• The white harvests have started in Entre-Deux-Mers and if the year has been difficult, the vintage looks promising. 

  • Julien Ferran, installed organically, harvests part of his plots by hand, for example for his top-of-the-range bottles. 

  • It values ​​a large part of its production for export, mainly to the United States and Germany. 

In the hilly countryside of Entre-deux-mers, an hour from Bordeaux, covers around thirty hectares, including 25 in one piece, the wine-growing property of Julien Ferran.

This forty-something started harvesting his plots of white, with a smile, even if the year was “complicated”, he concedes.

"A little frost, a little mildew (a fungus that attacks the vine), a little hail, it's only a little bit, but in total it has consequences," explains the winemaker.

I produce 400 hectoliters normally in white and there, it will be rather half.

“However, nothing to do with 2017 where 70% of his vines had frozen, there will be less volume, but it is a rather promising vintage that promises to be, with good acidity.

Tailor-made harvests

The harvesting machine, rented for the occasion, passed by early this Thursday morning and the grains are now being pressed.

“We start with the Sauvignon blanc and gris and then it will be the turn of the Muscadelle and Sémillon, details Julien Ferran while the juice flows slowly.

We wait until the skins are fully ripe before harvesting and we are also very attentive to the weather.

"

Adapting to the orientation of each plot, to each grape variety, this is the credo of this son of a winegrower who took over the family property in 2008, certified in organic farming since 2000. “This vineyard is old, c t is difficult with the machine so we do it by hand, he explains.

And, for my top-of-the-range wines, I take the same plot to guarantee the same wine and I always harvest it by hand ”.

Another advantage of manual harvesting, when there has been a little mildew, it allows the grapes to be sorted.

"The sought-after expression of the terroir"

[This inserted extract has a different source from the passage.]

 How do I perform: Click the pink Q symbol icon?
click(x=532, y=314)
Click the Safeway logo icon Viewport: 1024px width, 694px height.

The winegrower says that those who come to help him in the cellar are sometimes surprised at the lack of equipment: no yeasts, no boilers. “We are looking for the expression of the terroir”, specifies the one who obtained biodynamic certification in 2010 for what he calls his farm rather than his operation. Delighted with his new life and under the spell of the beauty of his estate, he takes pleasure in working his vines, and in his opinion, this increases his chances of making a good wine. “A baker talks to his dough, I talk to my vats, that's normal,” he blurted out. Copper, sulfur (in regulated quantities) and herbal teas are used to prevent disease and strengthen the immunity of grape plants.

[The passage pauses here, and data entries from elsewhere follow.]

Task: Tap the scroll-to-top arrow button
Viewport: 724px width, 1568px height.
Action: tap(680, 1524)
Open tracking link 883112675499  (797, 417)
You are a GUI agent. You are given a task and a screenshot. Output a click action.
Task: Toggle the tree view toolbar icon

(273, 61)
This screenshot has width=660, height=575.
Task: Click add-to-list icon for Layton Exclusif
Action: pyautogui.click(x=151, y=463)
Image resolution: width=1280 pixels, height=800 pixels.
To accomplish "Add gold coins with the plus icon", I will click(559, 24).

On this farm, there are also about sixty sheep which graze the grass between the rows in winter, and maintain the surroundings of the main plot, bordered by woods.

A couple of patous, who have just had a litter, surround the herd, whose enclosure is located in the middle of the vines.

About fifteen beehives are also scattered on the property.

“We try to have our own ecosystem,” sums up Julien Ferran, appreciating the presence on his estate of birds, hares and grasshoppers, for example.

Very export oriented

When he took over the reins of the property, his parents had only one white and one red, at the entry level. He decides to diversify the vintages in order to be able to better promote his production. Noting that in France he has trouble selling his wines at the prices he wants, he turns to export. Result: today 70% of what it produces is sold abroad, mainly to Germany and the United States.

But far from betting everything on these big markets, it does not abandon any customer however small and exports to Japan, Korea, Thailand, Australia, Russia, Ukraine, Poland, Czech Republic, Norway, Sweden, Denmark, Finland, England, Belgium, Brazil, Mexico, Canada, Réunion and even Saint-Pierre and Miquelon. “Everywhere nobody wants to go,” he jokes. It is also present in some organic stores in France. Its wines are sold to individuals between 9 and 15 euros.

Attentive to his land and to nature, he also knows how to adapt to market demands in order to seduce his customers.

Its orange wine, a white wine worked like a red wine (the skins ferment with the juice as was done in Antiquity in amphorae), has enjoyed particular success for eight years.

If he had no primary attraction for business, he obviously has the commercial fiber to promote the fruits of the family land.